* [Short task]
Rewrite every line of the items below, requests included, and shift each coordinate in the answers by -65. Leave the pictures out of your answer.

______

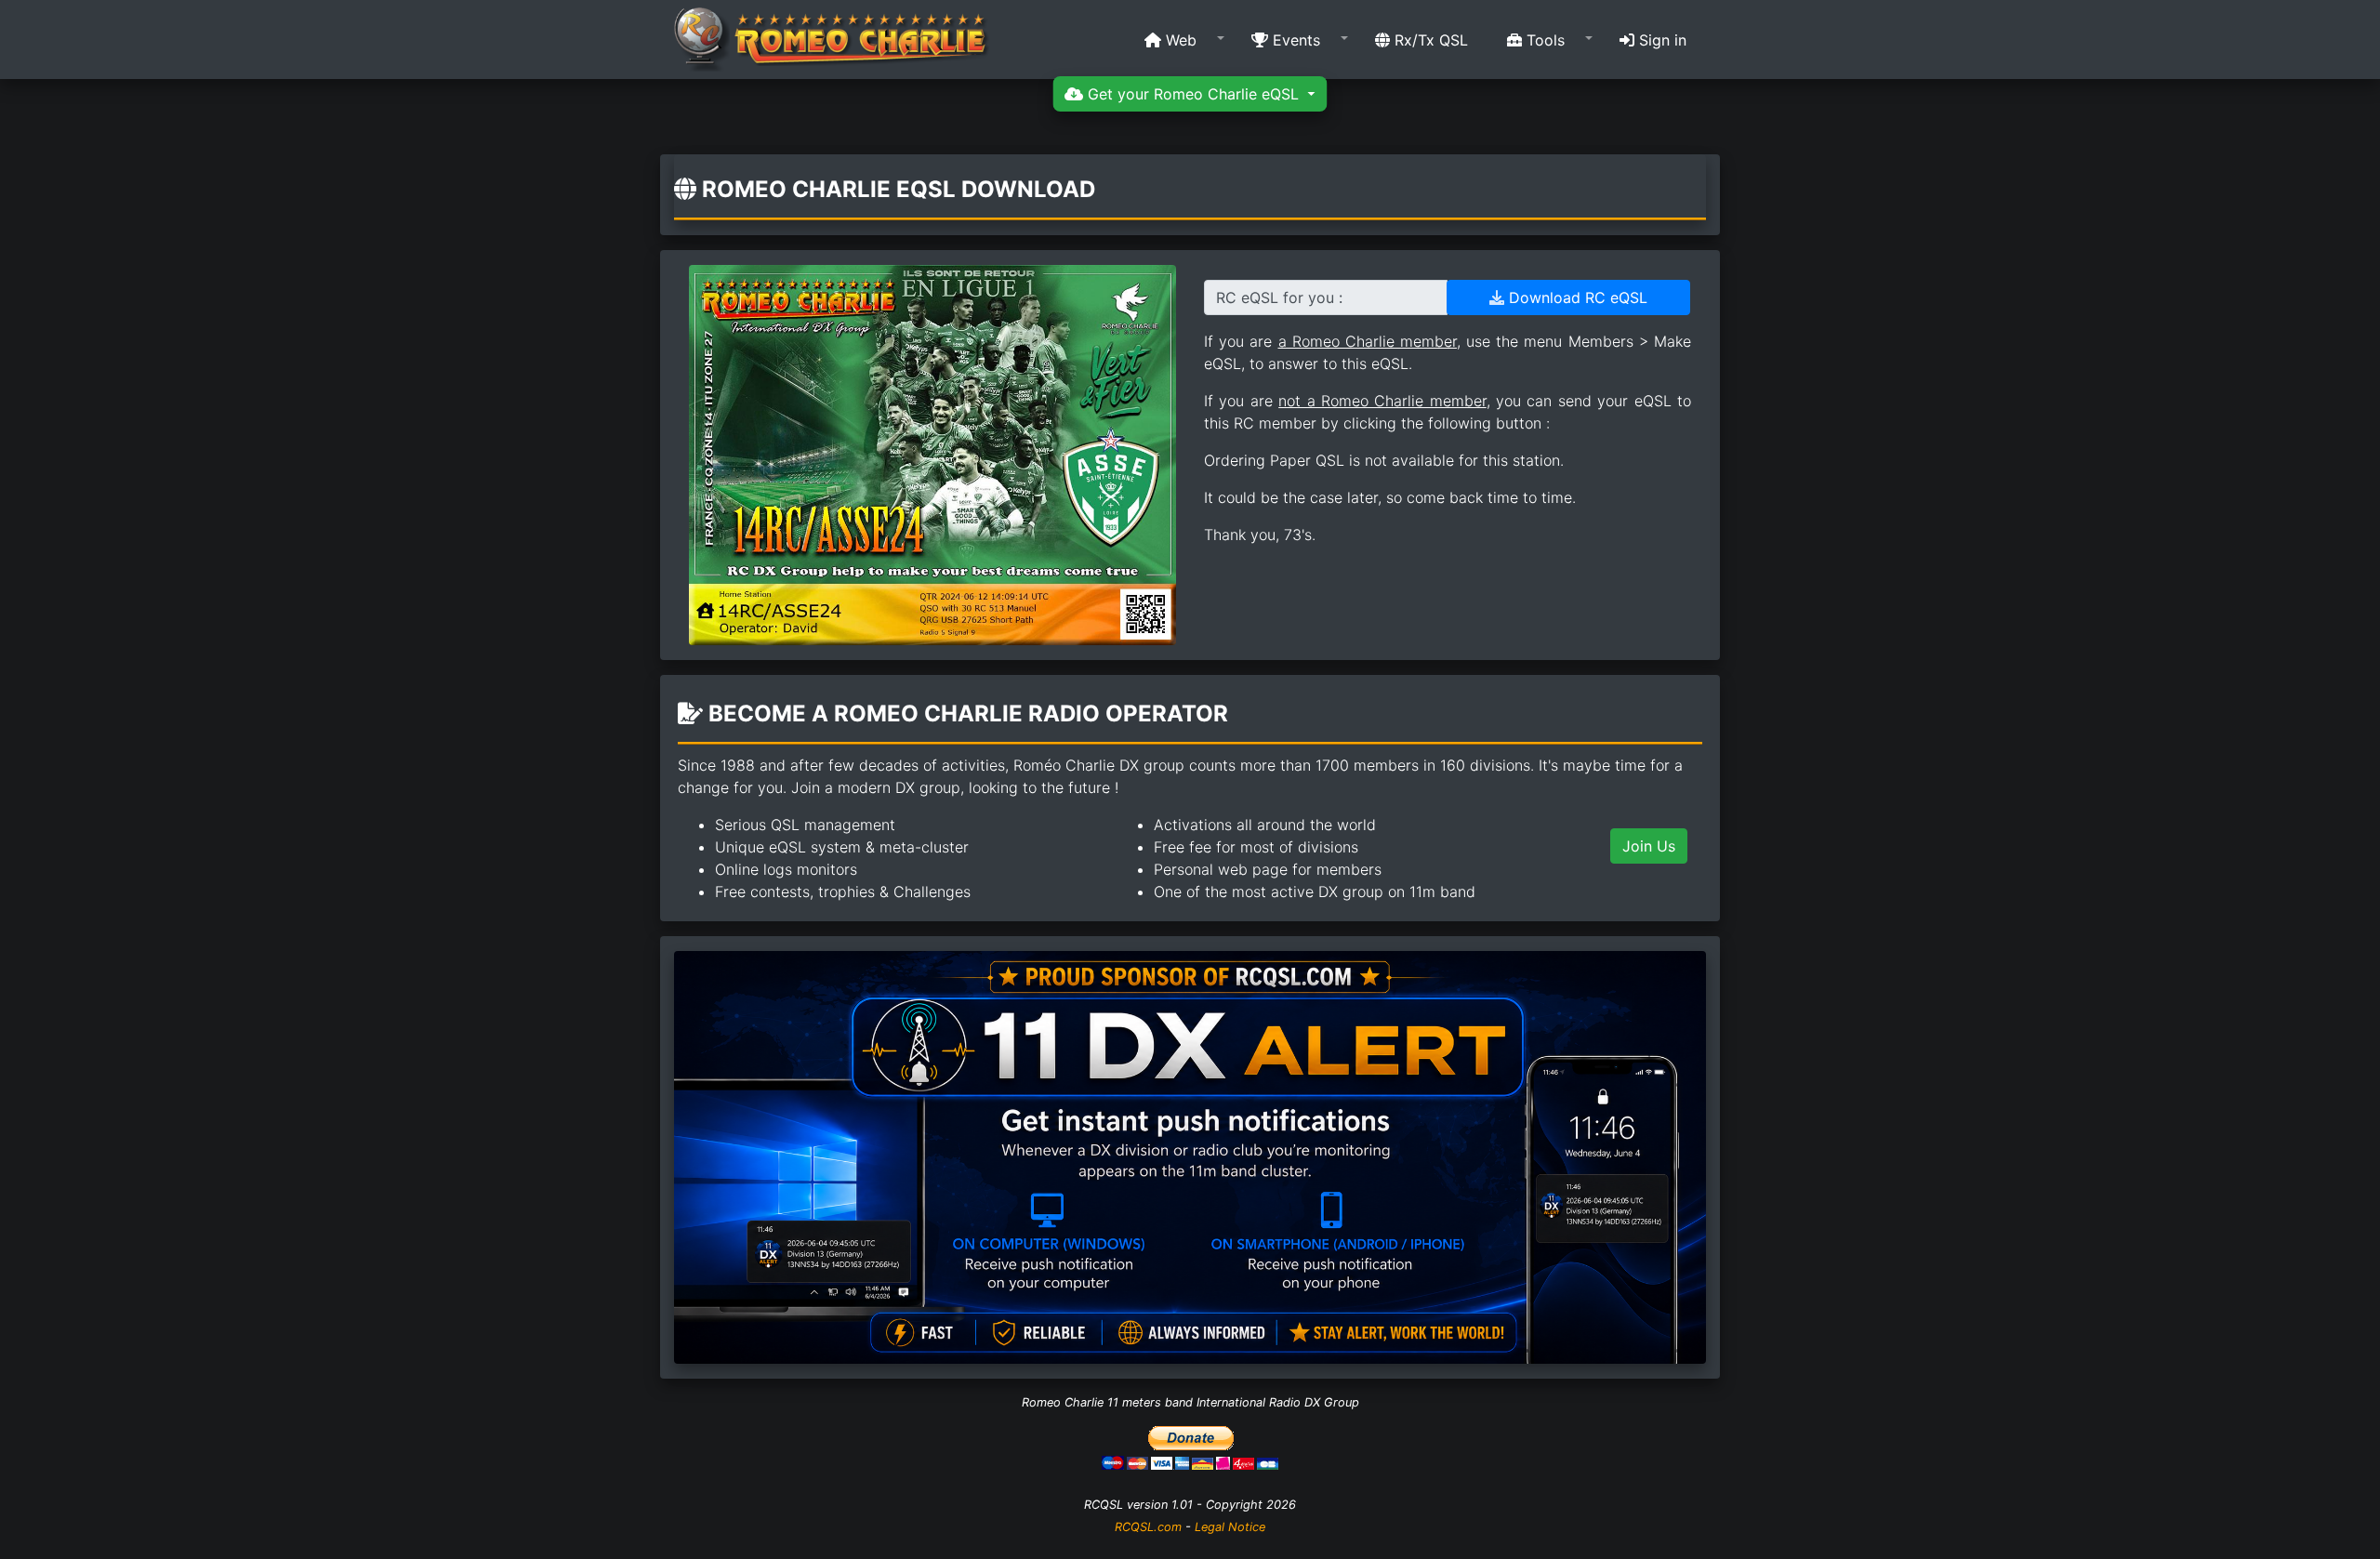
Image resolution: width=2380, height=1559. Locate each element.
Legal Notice (1230, 1527)
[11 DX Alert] (1190, 1155)
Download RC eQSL (1575, 297)
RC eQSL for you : (1279, 297)
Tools (1543, 40)
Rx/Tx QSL (1429, 40)
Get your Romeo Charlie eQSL (1193, 94)
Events (1294, 40)
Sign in (1660, 40)
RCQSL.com (1148, 1527)
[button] (1178, 40)
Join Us (1648, 846)
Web (1179, 40)
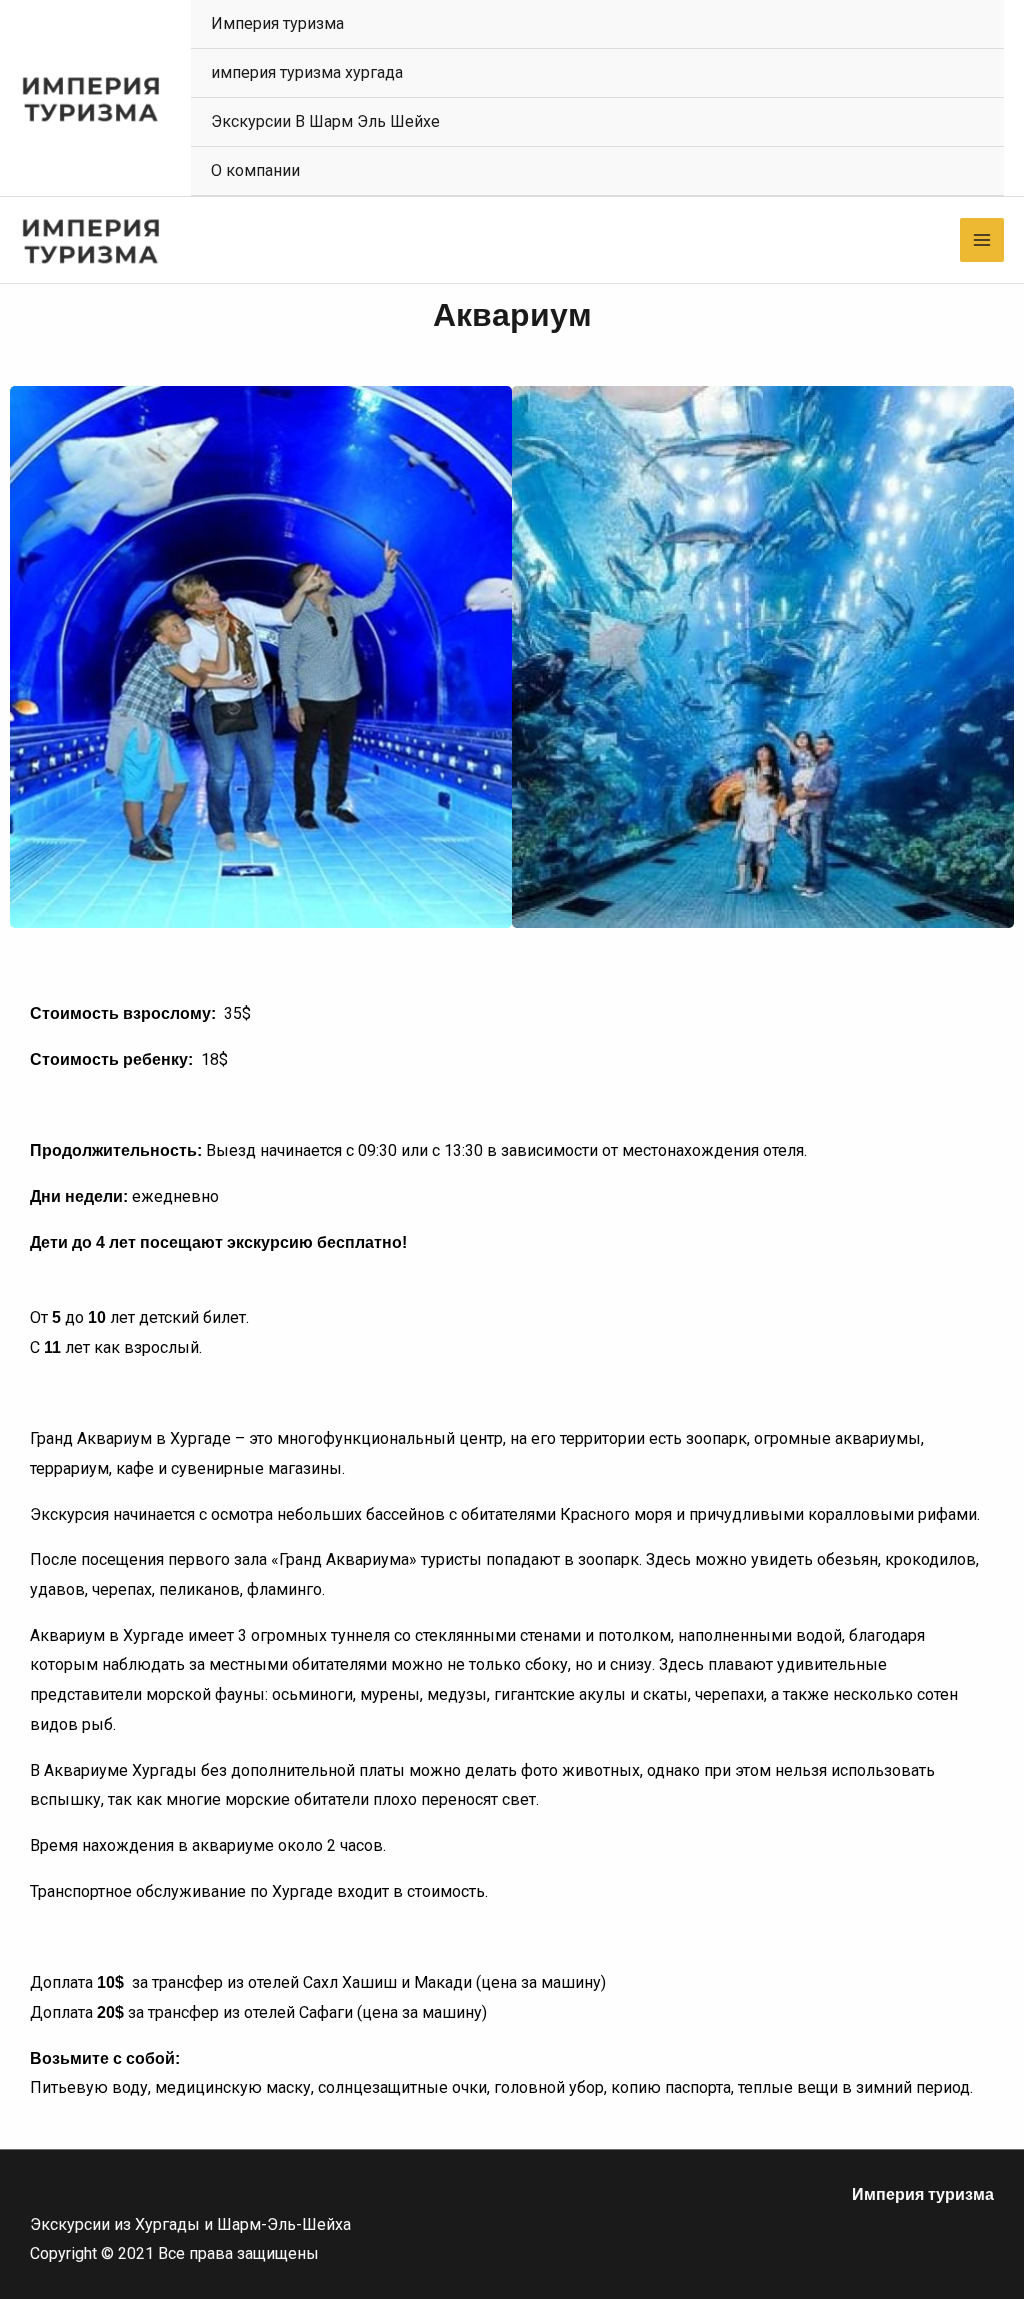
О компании (255, 170)
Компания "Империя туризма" (141, 2194)
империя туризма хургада (307, 72)
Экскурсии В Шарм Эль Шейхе (325, 121)
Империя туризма (277, 23)
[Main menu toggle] (982, 240)
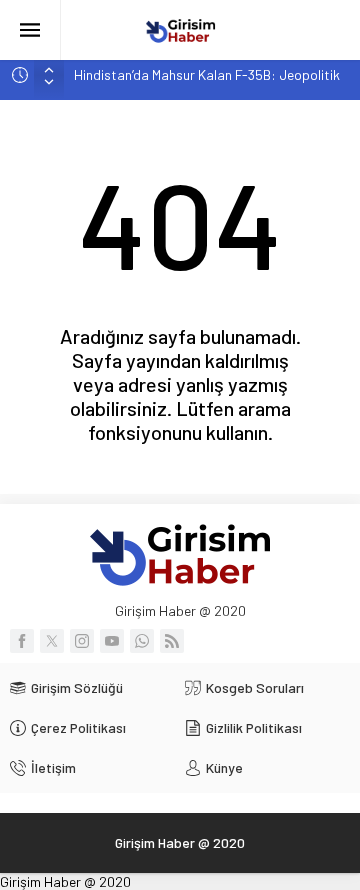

______

* [The output]
Image resolution: width=2380, height=1559. Locate each element.
Legal Notice (1165, 1462)
[11 DX Alert] (1125, 1090)
Download RC eQSL (1510, 232)
RC eQSL for you : (1214, 232)
Tools (1478, -25)
Rx/Tx QSL (1364, -25)
Get your Romeo Charlie eQSL (1128, 29)
Events (1229, -25)
Sign in (1595, -25)
RCQSL.com (1083, 1462)
[button] (1113, -25)
Join Us (1583, 781)
Web (1114, -25)
О компании (190, 105)
Компания "Империя туризма" (76, 2129)
империя туризма хургада (242, 7)
Экскурсии В Шарм Эль Шейхе (260, 56)
Империя туризма (212, -42)
[Main menu toggle] (917, 175)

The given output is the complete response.